6

I have a 120 GB file saved (in binary via pickle) that contains about 50,000 (600x600) 2d numpy arrays. I need to stack all of these arrays using a median. The easiest way to do this would be to simply read in the whole file as a list of arrays and use np.median(arrays, axis=0). However, I don't have much RAM to work with, so this is not a good option.
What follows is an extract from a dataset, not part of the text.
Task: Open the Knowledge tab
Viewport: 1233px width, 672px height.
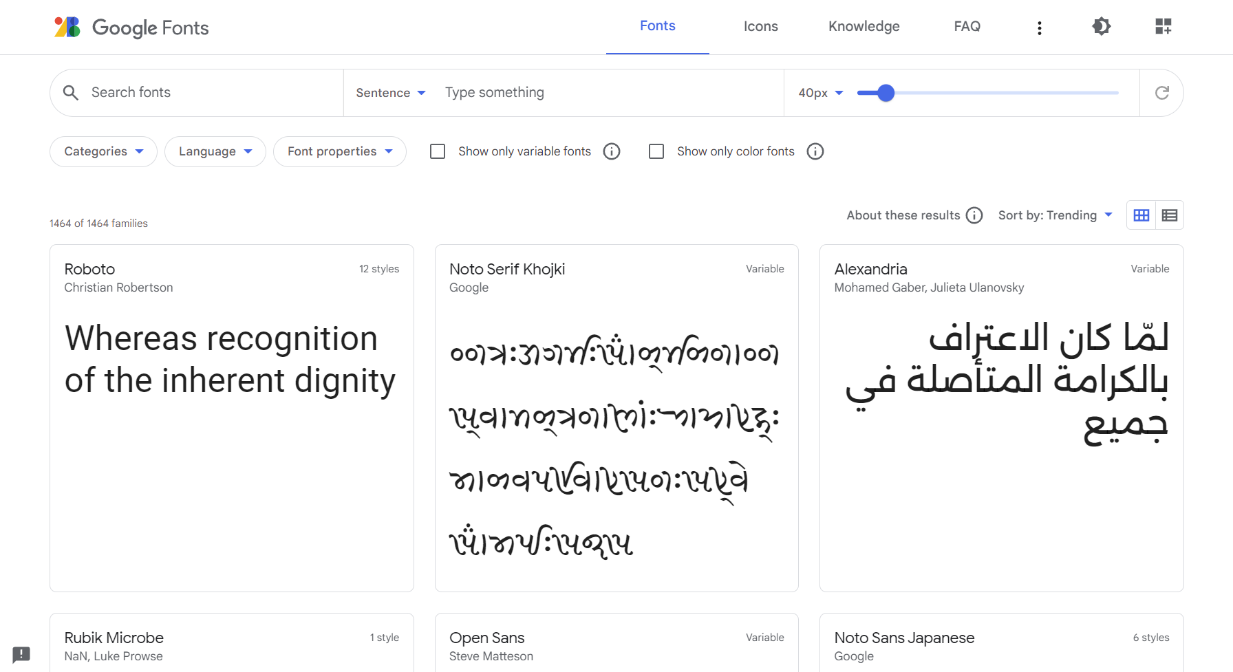Action: (x=864, y=27)
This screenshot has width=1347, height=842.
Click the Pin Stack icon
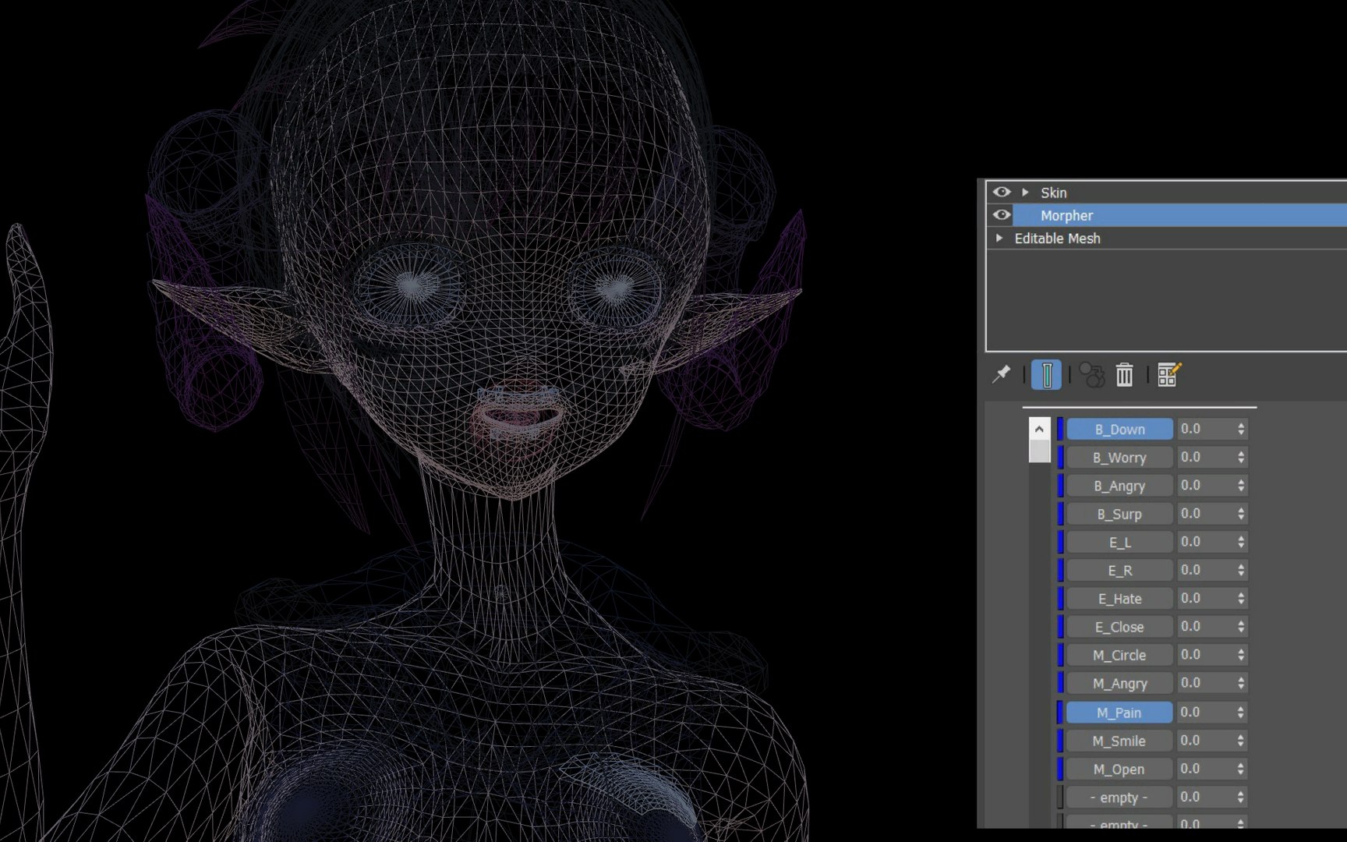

So, I tried to stack them pixel-by-pixel, as in I focus on one pixel position (i, j) at a time, then read in each array one by one, appending the value at the given position to a list. Once all the values for a certain position across all arrays are saved, I use np.median and then just have to save that value in a list -- which in the end will have the medians of each pixel position. In the end I can just reshape this to 600x600, and I'll be done. The code for this is below.

import pickle
import time
import numpy as np

filename = 'images.dat' #contains my 50,000 2D numpy arrays

def stack_by_pixel(i, j):
    pixels_at_position = []
    with open(filename, 'rb') as f:
        while True:
            try:
                # Gather pixels at a given position
                array = pickle.load(f)
                pixels_at_position.append(array[i][j])
            except EOFError:
                break
    # Stacking at position (median)
    stacked_at_position = np.median(np.array(pixels_at_position))
    return stacked_at_position

# Form whole stacked image
stacked = []
for i in range(600):
    for j in range(600):
        t1 = time.time()
        stacked.append(stack_by_pixel(i, j))
        t2 = time.time()
        print('Done with element %d, %d: %f seconds' % (i, j, (t2-t1)))

stacked_image = np.reshape(stacked, (600,600))

After seeing some of the time printouts, I realize that this is wildly inefficient. Each completion of a position (i, j) takes about 150 seconds or so, which is not surprising since it is reading about 50,000 arrays one by one. And given that there are 360,000 (i, j) positions in my large arrays, this is projected to take 22 months to finish! Obviously this isn't feasible. But I'm sort of at a loss, because there's not enough RAM available to read in the whole file. Or maybe I could save all the pixel positions at once (a separate list for each position) for the arrays as it opens them one by one, but wouldn't saving 360,000 lists (that are about 50,000 elements long) in Python use a lot of RAM as well?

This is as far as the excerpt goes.